Forms Task Force members (roll call and call to action), Fw: Architectural Consistency - What does it mean?

I think that Mark B, Nick and Sebastian are on the Forms task force.
We now have some concrete ideas that can be used to develop *some* kind of 
reasonable output from the task force.

I also received the following message (part of a larger message in 
www-archive) from a co-chair of the HTML WG (Dan C.):

(1) I think the line between syntax and architecture is
blurry at best, and I don't consider it out of order
to discuss specific syntax proposals. I'm not sure
that's the main objective of the task force, but
I can imagine cases where it's helpful.

(2) While many have observed that the current task force
organization hasn't produced all that much, I'd like
to give it a try for a at least a few more weeks.

Now is the time for the three of you to become active on this TF.  Please 
let me know *whether or not* you can do this.

Thank you,
John M. Boyer, Ph.D.
Senior Technical Staff Member
Lotus Forms Architect and Researcher
Chair, W3C Forms Working Group
Workplace, Portal and Collaboration Software
IBM Victoria Software Lab
E-Mail: boyerj@ca.ibm.com 

Blog: http://www.ibm.com/developerworks/blogs/page/JohnBoyer
Blog RSS feed: 
http://www.ibm.com/developerworks/blogs/rss/JohnBoyer?flavor=rssdw


----- Forwarded by John Boyer/CanWest/IBM on 04/03/2008 12:55 PM -----

Maciej Stachowiak <mjs@apple.com> 
Sent by: public-forms-tf-request@w3.org
04/02/2008 09:18 PM

To
public-forms-tf@w3.org
cc

Subject
Architectural Consistency - What does it mean?








In the interests of making a positive contribution to the Task Force:

"Architectural Consistency" is a pretty broad term. One thing we 
should decide as a Task Force is what sense we intend it in.

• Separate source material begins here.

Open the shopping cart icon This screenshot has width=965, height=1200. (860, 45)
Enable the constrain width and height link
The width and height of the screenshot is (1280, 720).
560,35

Here are some possible ways of interpreting "architectural 
consistency" between multiple forms technologies:

1) Both are consistent with the Web architecture as a whole (in other 
words, URIs for addressing, documents described as markup, REST 
architecture model, etc).

2) Both may be used together on the same Web site without conflict.

3) Both may be used together in the same Web document without conflict 
(for example, through use of XML namespaces to disambiguate).

4) Both are reasonably aligned in their capabilities where they 
overlap, without gratuitous differences.

5) One may be implemented in terms of the other through a prior server 
side translation (this would be a scenario such as "author in XForms, 
translate to HTML Forms for client-side deployment").

6) One may be implemented in terms of the other through client-side 
script-based support (for example, XForms-like markup is sent to the 
client along with a script that translates the mechanisms to HTML 
Forms and implements the processing model).

7) Both must be describable in terms of a single server-side 
processing model.

8) Both must be describable in terms of a single client-side 
processing model.


I would argue that 1-7 are all reasonable expectations for 
architectural consistency. As an example, SVG and HTML would satisfy 
criteria 1-3 and 5-7, and 4 is debatable (there is some overlap in 
areas with differences but it is in dispute whether this is necessary 
or not, and the groups are working on closer alignment).

I would argue that #8 is too strong a requirement. For example, CSS 
and SVG have completely different models for layout. But because there 
are defined ways to interoperate, it is not generally argued that this 
makes them architecturally inconsistent. Similarly, http and ftp are 
completely different protocols from the client's perspective. But 
shared URI addressing and the request-response model bring them into 
an architecturally consistent whole.


Any thoughts from other Forms TF members? Are there other criteria 
that you would see as part of "architectural consistency"? Mine are 
all pretty general to the Web and not very specific to Forms.